[Collected data]
----------
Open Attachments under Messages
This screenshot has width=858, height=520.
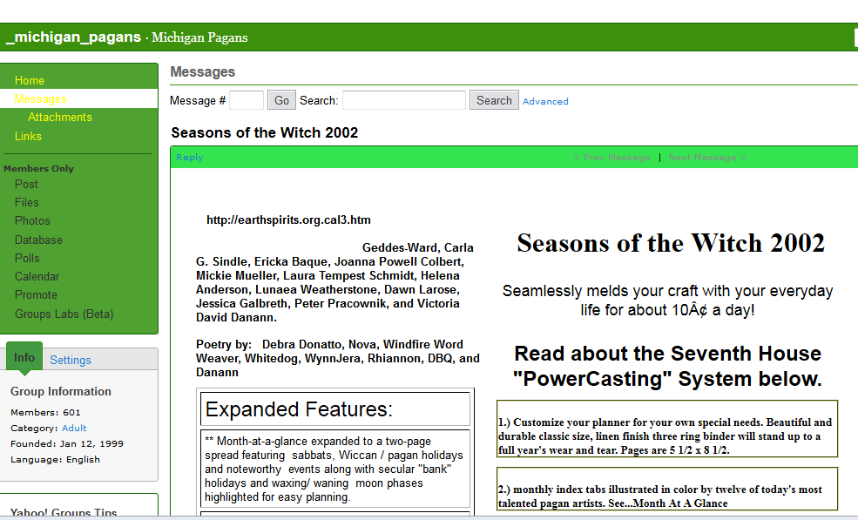[59, 118]
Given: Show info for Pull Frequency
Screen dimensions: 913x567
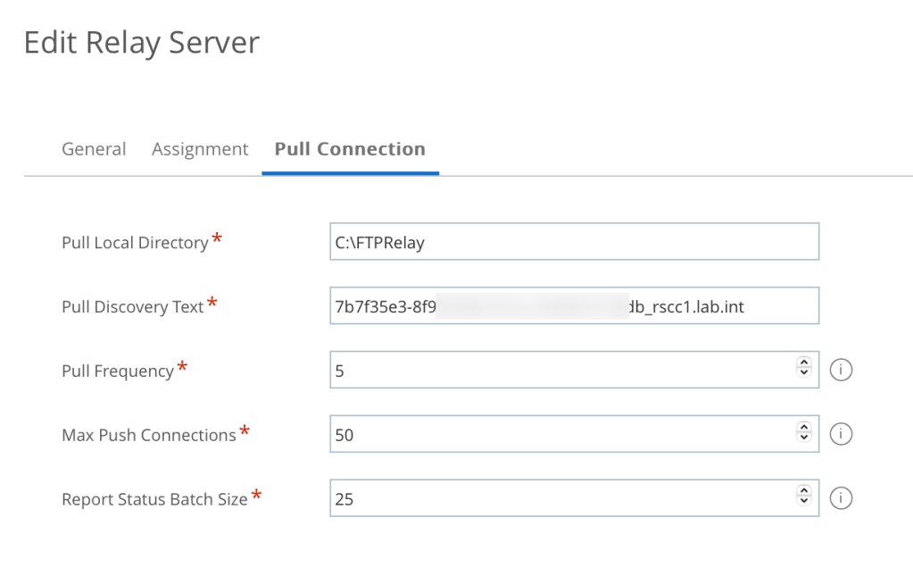Looking at the screenshot, I should coord(841,370).

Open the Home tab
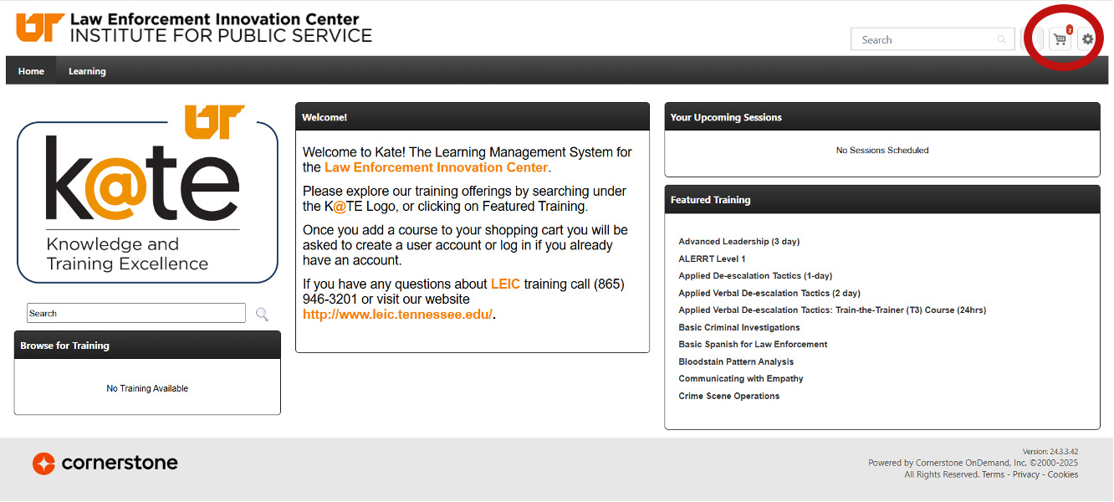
----------
• [Task]
Locate the word "Open" in the records above, and return each line that has it.

• [Result for this exercise]
Open Attachments under Messages
Open the Home tab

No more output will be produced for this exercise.